Reproduce the data word for word, starting at its first line and going on through the line that contains "click(917, 5)".
--- begin ---
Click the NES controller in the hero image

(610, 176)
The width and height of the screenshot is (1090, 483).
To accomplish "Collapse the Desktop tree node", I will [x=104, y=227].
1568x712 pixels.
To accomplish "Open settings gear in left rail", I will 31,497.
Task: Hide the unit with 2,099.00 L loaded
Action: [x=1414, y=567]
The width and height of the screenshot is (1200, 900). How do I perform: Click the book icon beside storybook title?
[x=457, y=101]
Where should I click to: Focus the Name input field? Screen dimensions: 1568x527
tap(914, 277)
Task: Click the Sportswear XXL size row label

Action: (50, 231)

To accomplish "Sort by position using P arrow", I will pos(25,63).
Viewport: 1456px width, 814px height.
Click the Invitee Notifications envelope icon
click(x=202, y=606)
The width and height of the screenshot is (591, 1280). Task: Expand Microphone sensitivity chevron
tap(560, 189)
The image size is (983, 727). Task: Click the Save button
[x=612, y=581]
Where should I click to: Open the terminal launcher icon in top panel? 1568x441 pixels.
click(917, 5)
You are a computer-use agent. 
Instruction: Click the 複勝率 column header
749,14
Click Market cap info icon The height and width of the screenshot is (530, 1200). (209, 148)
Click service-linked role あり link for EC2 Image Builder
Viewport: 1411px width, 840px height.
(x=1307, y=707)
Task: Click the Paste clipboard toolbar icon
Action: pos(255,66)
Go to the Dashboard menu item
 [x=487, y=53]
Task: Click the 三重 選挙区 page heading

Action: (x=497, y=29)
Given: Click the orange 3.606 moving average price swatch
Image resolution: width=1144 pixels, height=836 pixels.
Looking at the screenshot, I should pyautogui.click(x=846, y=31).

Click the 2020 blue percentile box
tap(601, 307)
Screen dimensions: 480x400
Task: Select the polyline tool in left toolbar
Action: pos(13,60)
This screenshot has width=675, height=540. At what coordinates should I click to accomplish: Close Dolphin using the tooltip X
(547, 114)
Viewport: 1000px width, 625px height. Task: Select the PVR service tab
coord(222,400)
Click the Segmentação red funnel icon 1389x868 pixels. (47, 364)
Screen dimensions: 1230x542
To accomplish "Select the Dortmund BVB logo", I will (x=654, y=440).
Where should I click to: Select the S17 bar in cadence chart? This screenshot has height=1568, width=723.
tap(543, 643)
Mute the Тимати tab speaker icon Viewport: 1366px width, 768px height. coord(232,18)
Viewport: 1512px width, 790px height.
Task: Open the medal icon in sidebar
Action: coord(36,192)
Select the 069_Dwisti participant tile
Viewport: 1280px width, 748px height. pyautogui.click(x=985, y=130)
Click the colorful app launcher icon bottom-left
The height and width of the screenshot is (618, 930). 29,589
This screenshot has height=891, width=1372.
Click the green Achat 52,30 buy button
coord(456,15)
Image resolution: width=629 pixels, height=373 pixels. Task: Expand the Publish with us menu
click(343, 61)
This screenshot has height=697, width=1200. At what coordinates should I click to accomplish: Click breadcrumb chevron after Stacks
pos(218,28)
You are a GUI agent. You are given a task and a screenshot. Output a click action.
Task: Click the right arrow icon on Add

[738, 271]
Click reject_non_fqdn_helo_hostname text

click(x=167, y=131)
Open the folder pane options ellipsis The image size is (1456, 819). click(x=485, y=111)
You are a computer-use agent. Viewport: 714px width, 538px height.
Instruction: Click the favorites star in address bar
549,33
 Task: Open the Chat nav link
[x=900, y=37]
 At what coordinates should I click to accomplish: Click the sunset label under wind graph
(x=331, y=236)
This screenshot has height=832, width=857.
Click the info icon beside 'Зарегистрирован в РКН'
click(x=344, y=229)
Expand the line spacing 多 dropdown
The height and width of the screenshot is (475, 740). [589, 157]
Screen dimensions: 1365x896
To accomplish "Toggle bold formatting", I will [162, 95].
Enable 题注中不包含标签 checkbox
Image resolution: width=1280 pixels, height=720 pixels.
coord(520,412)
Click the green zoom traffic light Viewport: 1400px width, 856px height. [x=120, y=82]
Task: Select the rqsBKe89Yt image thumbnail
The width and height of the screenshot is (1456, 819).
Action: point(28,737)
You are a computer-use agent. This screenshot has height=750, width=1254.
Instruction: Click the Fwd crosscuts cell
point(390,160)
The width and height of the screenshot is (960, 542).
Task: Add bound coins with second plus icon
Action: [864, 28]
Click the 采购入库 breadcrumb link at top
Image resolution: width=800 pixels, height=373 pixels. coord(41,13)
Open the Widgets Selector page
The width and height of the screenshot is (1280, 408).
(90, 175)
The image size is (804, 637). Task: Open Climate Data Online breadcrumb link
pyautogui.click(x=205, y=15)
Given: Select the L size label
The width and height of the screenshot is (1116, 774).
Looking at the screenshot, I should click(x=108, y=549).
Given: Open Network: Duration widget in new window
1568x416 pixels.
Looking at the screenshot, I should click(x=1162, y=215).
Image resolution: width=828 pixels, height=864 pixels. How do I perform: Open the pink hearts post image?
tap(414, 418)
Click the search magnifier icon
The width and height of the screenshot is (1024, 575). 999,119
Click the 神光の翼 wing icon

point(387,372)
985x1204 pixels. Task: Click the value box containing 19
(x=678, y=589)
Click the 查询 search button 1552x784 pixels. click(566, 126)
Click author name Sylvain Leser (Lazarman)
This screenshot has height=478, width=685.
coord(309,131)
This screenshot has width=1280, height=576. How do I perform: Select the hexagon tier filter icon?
--- end ---
Full response:
Click the NES controller in the hero image

(610, 176)
The width and height of the screenshot is (1090, 483).
To accomplish "Collapse the Desktop tree node", I will [x=104, y=227].
1568x712 pixels.
To accomplish "Open settings gear in left rail", I will 31,497.
Task: Hide the unit with 2,099.00 L loaded
Action: [x=1414, y=567]
The width and height of the screenshot is (1200, 900). How do I perform: Click the book icon beside storybook title?
[x=457, y=101]
Where should I click to: Focus the Name input field? Screen dimensions: 1568x527
tap(914, 277)
Task: Click the Sportswear XXL size row label

Action: (50, 231)

To accomplish "Sort by position using P arrow", I will pos(25,63).
Viewport: 1456px width, 814px height.
Click the Invitee Notifications envelope icon
click(x=202, y=606)
The width and height of the screenshot is (591, 1280). Task: Expand Microphone sensitivity chevron
tap(560, 189)
The image size is (983, 727). Task: Click the Save button
[x=612, y=581]
Where should I click to: Open the terminal launcher icon in top panel? 1568x441 pixels.
click(917, 5)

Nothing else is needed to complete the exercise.